§ WHAT THE TASK REQUIRES
The whole listing must be printed again without any alteration.

§ INPUT MATERIAL

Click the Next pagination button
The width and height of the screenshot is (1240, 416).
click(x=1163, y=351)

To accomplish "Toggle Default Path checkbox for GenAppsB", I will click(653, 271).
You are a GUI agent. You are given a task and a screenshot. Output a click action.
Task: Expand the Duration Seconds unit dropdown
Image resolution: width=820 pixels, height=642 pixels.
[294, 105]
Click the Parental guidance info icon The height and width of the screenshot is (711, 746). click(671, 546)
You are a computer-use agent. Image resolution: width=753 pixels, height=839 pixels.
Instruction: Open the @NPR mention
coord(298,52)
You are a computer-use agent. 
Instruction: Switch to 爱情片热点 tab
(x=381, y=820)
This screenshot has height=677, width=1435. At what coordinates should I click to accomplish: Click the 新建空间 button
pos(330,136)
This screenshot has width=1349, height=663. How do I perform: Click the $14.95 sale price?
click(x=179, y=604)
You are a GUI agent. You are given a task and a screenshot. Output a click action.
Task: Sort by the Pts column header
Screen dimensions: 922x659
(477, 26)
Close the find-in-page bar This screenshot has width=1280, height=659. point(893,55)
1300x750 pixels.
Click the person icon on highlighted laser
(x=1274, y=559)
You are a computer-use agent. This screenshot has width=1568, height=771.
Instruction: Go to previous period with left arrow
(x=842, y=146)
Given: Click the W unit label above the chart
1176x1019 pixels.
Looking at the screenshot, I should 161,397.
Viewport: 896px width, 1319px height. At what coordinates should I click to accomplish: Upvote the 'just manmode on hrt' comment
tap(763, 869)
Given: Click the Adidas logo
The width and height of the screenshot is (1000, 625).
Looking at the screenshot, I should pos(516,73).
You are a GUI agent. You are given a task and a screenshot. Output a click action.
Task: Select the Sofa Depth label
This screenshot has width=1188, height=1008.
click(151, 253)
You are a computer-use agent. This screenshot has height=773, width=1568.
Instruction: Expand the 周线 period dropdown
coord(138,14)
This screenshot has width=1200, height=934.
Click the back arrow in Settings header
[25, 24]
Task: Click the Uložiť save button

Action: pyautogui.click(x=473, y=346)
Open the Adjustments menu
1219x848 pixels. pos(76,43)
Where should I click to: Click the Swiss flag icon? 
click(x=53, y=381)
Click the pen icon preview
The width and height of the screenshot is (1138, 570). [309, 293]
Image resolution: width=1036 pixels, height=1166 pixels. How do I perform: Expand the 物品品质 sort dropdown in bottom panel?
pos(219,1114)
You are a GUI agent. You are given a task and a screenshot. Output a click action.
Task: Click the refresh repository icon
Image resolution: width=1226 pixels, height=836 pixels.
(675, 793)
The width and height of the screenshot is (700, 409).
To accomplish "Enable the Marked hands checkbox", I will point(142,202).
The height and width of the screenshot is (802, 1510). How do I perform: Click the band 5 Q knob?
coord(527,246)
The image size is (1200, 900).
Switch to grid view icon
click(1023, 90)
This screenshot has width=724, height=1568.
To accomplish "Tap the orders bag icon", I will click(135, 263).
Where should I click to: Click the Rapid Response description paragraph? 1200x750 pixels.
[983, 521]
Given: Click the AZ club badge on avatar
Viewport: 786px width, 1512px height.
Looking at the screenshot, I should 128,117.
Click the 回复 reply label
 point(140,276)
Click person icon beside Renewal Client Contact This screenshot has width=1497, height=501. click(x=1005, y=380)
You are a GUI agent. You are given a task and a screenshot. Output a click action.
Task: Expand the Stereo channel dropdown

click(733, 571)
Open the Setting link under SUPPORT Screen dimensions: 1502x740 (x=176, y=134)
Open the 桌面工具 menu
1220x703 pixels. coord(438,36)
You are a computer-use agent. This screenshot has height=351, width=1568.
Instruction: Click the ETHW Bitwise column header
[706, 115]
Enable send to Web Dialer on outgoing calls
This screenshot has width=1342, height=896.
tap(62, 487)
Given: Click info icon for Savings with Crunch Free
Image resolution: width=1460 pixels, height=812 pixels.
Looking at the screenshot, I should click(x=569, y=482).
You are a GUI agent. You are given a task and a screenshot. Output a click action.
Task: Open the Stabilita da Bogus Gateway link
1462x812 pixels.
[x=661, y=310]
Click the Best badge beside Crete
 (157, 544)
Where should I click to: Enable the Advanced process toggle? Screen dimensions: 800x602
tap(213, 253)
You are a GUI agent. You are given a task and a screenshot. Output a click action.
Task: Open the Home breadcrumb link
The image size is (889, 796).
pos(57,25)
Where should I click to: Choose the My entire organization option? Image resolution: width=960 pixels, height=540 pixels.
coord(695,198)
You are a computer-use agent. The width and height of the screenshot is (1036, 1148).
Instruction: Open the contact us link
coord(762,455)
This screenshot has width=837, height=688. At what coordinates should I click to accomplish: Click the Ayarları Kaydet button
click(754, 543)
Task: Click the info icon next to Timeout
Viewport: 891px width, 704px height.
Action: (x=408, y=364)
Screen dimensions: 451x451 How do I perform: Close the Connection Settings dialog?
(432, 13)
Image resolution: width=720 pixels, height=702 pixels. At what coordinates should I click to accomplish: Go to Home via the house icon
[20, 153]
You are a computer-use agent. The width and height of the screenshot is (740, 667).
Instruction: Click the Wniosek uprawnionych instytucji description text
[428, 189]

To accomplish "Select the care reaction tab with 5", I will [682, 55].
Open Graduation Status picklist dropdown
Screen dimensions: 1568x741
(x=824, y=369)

§ OUTPUT OF THE TASK
Click the Next pagination button
The width and height of the screenshot is (1240, 416).
click(x=1163, y=351)

To accomplish "Toggle Default Path checkbox for GenAppsB", I will click(653, 271).
You are a GUI agent. You are given a task and a screenshot. Output a click action.
Task: Expand the Duration Seconds unit dropdown
Image resolution: width=820 pixels, height=642 pixels.
[294, 105]
Click the Parental guidance info icon The height and width of the screenshot is (711, 746). click(671, 546)
You are a computer-use agent. Image resolution: width=753 pixels, height=839 pixels.
Instruction: Open the @NPR mention
coord(298,52)
You are a computer-use agent. 
Instruction: Switch to 爱情片热点 tab
(x=381, y=820)
This screenshot has height=677, width=1435. At what coordinates should I click to accomplish: Click the 新建空间 button
pos(330,136)
This screenshot has width=1349, height=663. How do I perform: Click the $14.95 sale price?
click(x=179, y=604)
You are a GUI agent. You are given a task and a screenshot. Output a click action.
Task: Sort by the Pts column header
Screen dimensions: 922x659
(477, 26)
Close the find-in-page bar This screenshot has width=1280, height=659. point(893,55)
1300x750 pixels.
Click the person icon on highlighted laser
(x=1274, y=559)
You are a computer-use agent. This screenshot has width=1568, height=771.
Instruction: Go to previous period with left arrow
(x=842, y=146)
Given: Click the W unit label above the chart
1176x1019 pixels.
Looking at the screenshot, I should 161,397.
Viewport: 896px width, 1319px height. At what coordinates should I click to accomplish: Upvote the 'just manmode on hrt' comment
tap(763, 869)
Given: Click the Adidas logo
The width and height of the screenshot is (1000, 625).
Looking at the screenshot, I should pos(516,73).
You are a GUI agent. You are given a task and a screenshot. Output a click action.
Task: Select the Sofa Depth label
This screenshot has width=1188, height=1008.
click(151, 253)
You are a computer-use agent. This screenshot has height=773, width=1568.
Instruction: Expand the 周线 period dropdown
coord(138,14)
This screenshot has width=1200, height=934.
Click the back arrow in Settings header
[25, 24]
Task: Click the Uložiť save button

Action: pyautogui.click(x=473, y=346)
Open the Adjustments menu
1219x848 pixels. pos(76,43)
Where should I click to: Click the Swiss flag icon? 
click(x=53, y=381)
Click the pen icon preview
The width and height of the screenshot is (1138, 570). [309, 293]
Image resolution: width=1036 pixels, height=1166 pixels. How do I perform: Expand the 物品品质 sort dropdown in bottom panel?
pos(219,1114)
You are a GUI agent. You are given a task and a screenshot. Output a click action.
Task: Click the refresh repository icon
Image resolution: width=1226 pixels, height=836 pixels.
(675, 793)
The width and height of the screenshot is (700, 409).
To accomplish "Enable the Marked hands checkbox", I will point(142,202).
The height and width of the screenshot is (802, 1510). How do I perform: Click the band 5 Q knob?
coord(527,246)
The image size is (1200, 900).
Switch to grid view icon
click(1023, 90)
This screenshot has width=724, height=1568.
To accomplish "Tap the orders bag icon", I will click(135, 263).
Where should I click to: Click the Rapid Response description paragraph? 1200x750 pixels.
[983, 521]
Given: Click the AZ club badge on avatar
Viewport: 786px width, 1512px height.
Looking at the screenshot, I should 128,117.
Click the 回复 reply label
 point(140,276)
Click person icon beside Renewal Client Contact This screenshot has width=1497, height=501. click(x=1005, y=380)
You are a GUI agent. You are given a task and a screenshot. Output a click action.
Task: Expand the Stereo channel dropdown

click(733, 571)
Open the Setting link under SUPPORT Screen dimensions: 1502x740 (x=176, y=134)
Open the 桌面工具 menu
1220x703 pixels. coord(438,36)
You are a computer-use agent. This screenshot has height=351, width=1568.
Instruction: Click the ETHW Bitwise column header
[706, 115]
Enable send to Web Dialer on outgoing calls
This screenshot has width=1342, height=896.
tap(62, 487)
Given: Click info icon for Savings with Crunch Free
Image resolution: width=1460 pixels, height=812 pixels.
Looking at the screenshot, I should click(x=569, y=482).
You are a GUI agent. You are given a task and a screenshot. Output a click action.
Task: Open the Stabilita da Bogus Gateway link
1462x812 pixels.
[x=661, y=310]
Click the Best badge beside Crete
 (157, 544)
Where should I click to: Enable the Advanced process toggle? Screen dimensions: 800x602
tap(213, 253)
You are a GUI agent. You are given a task and a screenshot. Output a click action.
Task: Open the Home breadcrumb link
The image size is (889, 796).
pos(57,25)
Where should I click to: Choose the My entire organization option? Image resolution: width=960 pixels, height=540 pixels.
coord(695,198)
You are a computer-use agent. The width and height of the screenshot is (1036, 1148).
Instruction: Open the contact us link
coord(762,455)
This screenshot has width=837, height=688. At what coordinates should I click to accomplish: Click the Ayarları Kaydet button
click(754, 543)
Task: Click the info icon next to Timeout
Viewport: 891px width, 704px height.
Action: (x=408, y=364)
Screen dimensions: 451x451 How do I perform: Close the Connection Settings dialog?
(432, 13)
Image resolution: width=720 pixels, height=702 pixels. At what coordinates should I click to accomplish: Go to Home via the house icon
[20, 153]
You are a computer-use agent. The width and height of the screenshot is (740, 667).
Instruction: Click the Wniosek uprawnionych instytucji description text
[428, 189]

To accomplish "Select the care reaction tab with 5", I will [682, 55].
Open Graduation Status picklist dropdown
Screen dimensions: 1568x741
(x=824, y=369)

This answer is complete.